BYOA is Diosc's security model where the AI borrows the user's authentication instead of having its own credentials. This is the foundation of how Diosc integrates securely with enterprise systems.

The Core Principle

The AI is not a separate user - it's an extension of the logged-in user.

When a user interacts with Diosc, their authentication token (JWT, session cookie, API key, etc.) is forwarded through the entire chain:

The same auth token flows through the entire chain.

Your API validates the token and enforces permissions exactly as it would for a direct user request. Diosc Hub never validates or stores credentials - it simply passes them through.

Why BYOA?

The Problem with AI Service Accounts

Traditional AI integrations use service accounts:

AI Bot logs in with: ai-bot@company.com / secret-password
AI Bot has: Admin access to all systems

Problems:

  • AI can access anything (security risk)
  • Audit logs show "AI Bot" (who actually requested this?)
  • Credential rotation is complex
  • Permission management is a nightmare
  • Multi-tenancy requires custom logic

The BYOA Solution

User logged in with: john@company.com
AI uses: John's existing token
AI can access: Only what John can access

Benefits:

  • AI has exactly the user's permissions (no more, no less)
  • Audit trails show the real user
  • No credentials to manage for AI
  • Multi-tenancy is automatic (user's tenant ID is in their token)
  • Works with any auth system

How It Works

Step 1: Capture User's Auth (Frontend)

Your application provides the user's authentication to Diosc components:

// Configure auth provider
diosc('auth', async () => ({
headers: {
'Authorization': `Bearer ${getAccessToken()}`
},
userId: getCurrentUserId()
}));

Step 2: Forward to Hub (WebSocket)

When the user sends a message, their auth context travels with it:

// This happens automatically
{
message: "Show me my orders",
userAuth: {
headers: { "Authorization": "Bearer eyJhbG..." },
userId: "user_123"
}
}

Step 3: Pass to MCP Servers

Diosc Hub forwards the auth to your MCP servers:

// MCP request includes user's auth
fetch(mcpServer.url, {
headers: {
...userAuth.headers, // User's original auth
'X-User-ID': userAuth.userId
}
});

Step 4: Your API Validates

Your existing API validates the token as usual:

// Your normal auth middleware
if (!validateToken(request.headers.authorization)) {
throw new UnauthorizedException();
}

// Your normal permission check
if (!user.canAccessOrder(orderId)) {
throw new ForbiddenException();
}

Token Refresh

User tokens expire. Diosc handles this transparently:

diosc('auth', async () => {
// Check if token is about to expire
if (isTokenExpiring()) {
await refreshToken();
}

return {
headers: { 'Authorization': `Bearer ${getAccessToken()}` }
};
});

The auth provider is called before each request, so you can refresh as needed.

Manual Refresh

If the token expires mid-conversation, Diosc emits an event:

diosc('on', 'auth_expired', async () => {
// Show login modal or redirect
await promptUserToReauthenticate();

// Reconnect with new token
diosc('reconnect');
});

Security FAQ

Q: If Diosc Hub doesn't validate tokens, isn't that insecure?

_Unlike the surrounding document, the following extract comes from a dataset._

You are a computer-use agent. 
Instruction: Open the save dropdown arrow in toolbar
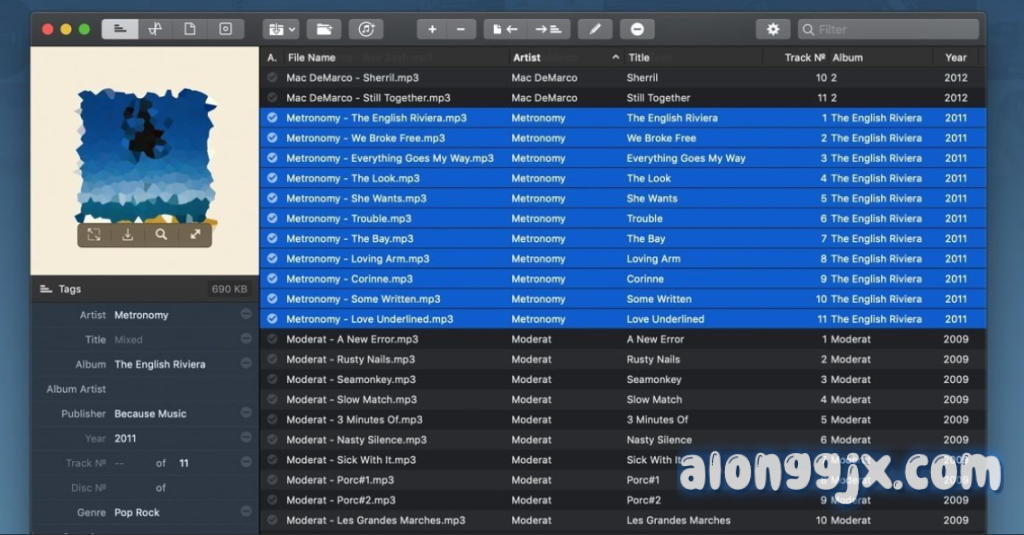291,29
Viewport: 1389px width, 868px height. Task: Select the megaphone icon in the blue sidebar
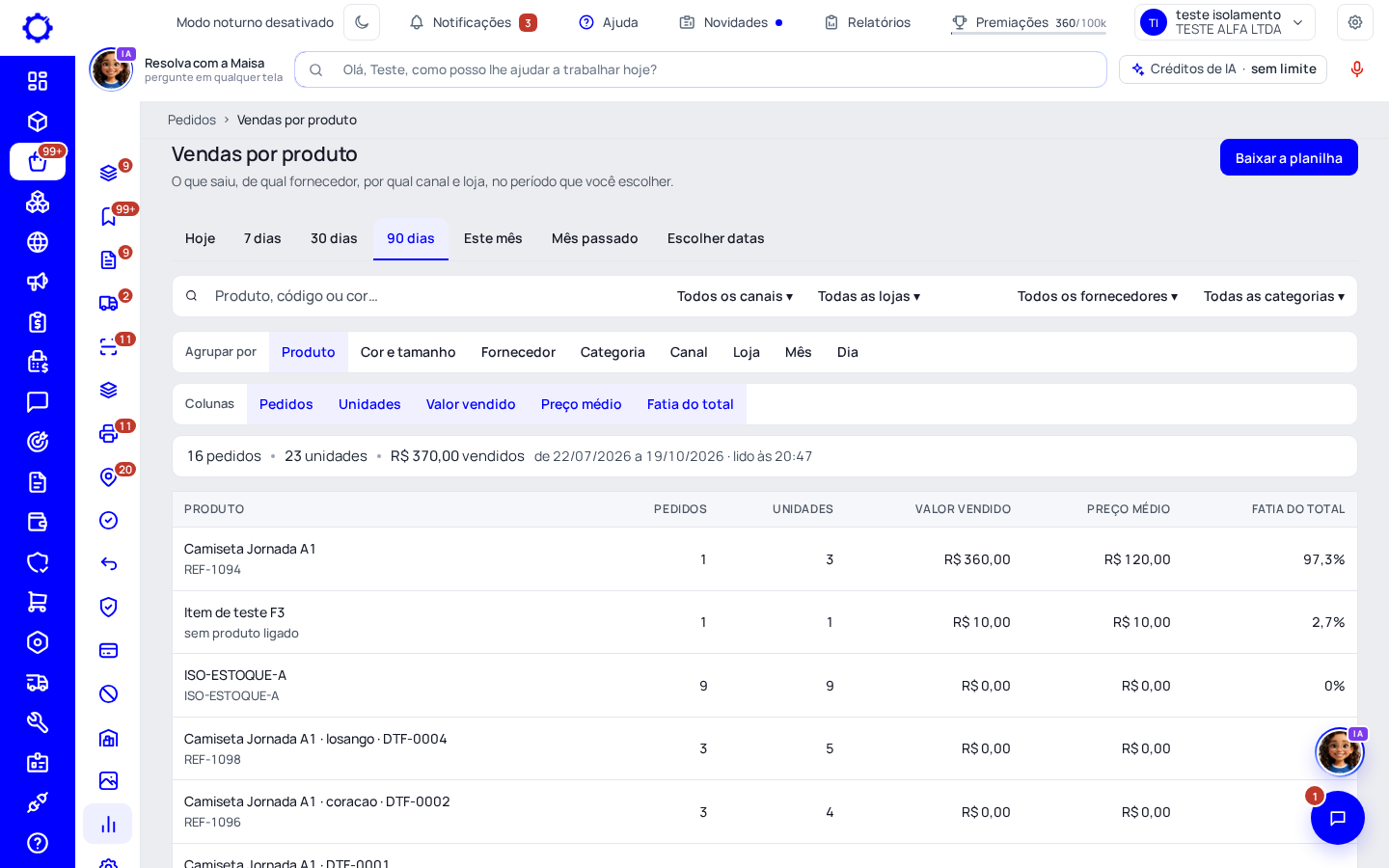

No. Security is enforced at the right layer - your API. Diosc Hub is just a messenger, like a proxy that forwards requests. Your API:

  • Validates the token
  • Checks permissions
  • Enforces rate limits
  • Logs access

The security model is unchanged from direct API access.

Q: Can a malicious user forge tokens?

They could try, but:

  1. They can already attempt this with direct API calls
  2. Your API validation catches invalid tokens
  3. Diosc doesn't make forgery easier or harder

Q: What data does Diosc Hub store?

  • Stored: Conversation history, user ID (for queries), tenant ID (for isolation)
  • Not stored: Authentication tokens, passwords, session cookies

Auth headers exist only in memory during request processing.

Q: Can the AI access data the user can't?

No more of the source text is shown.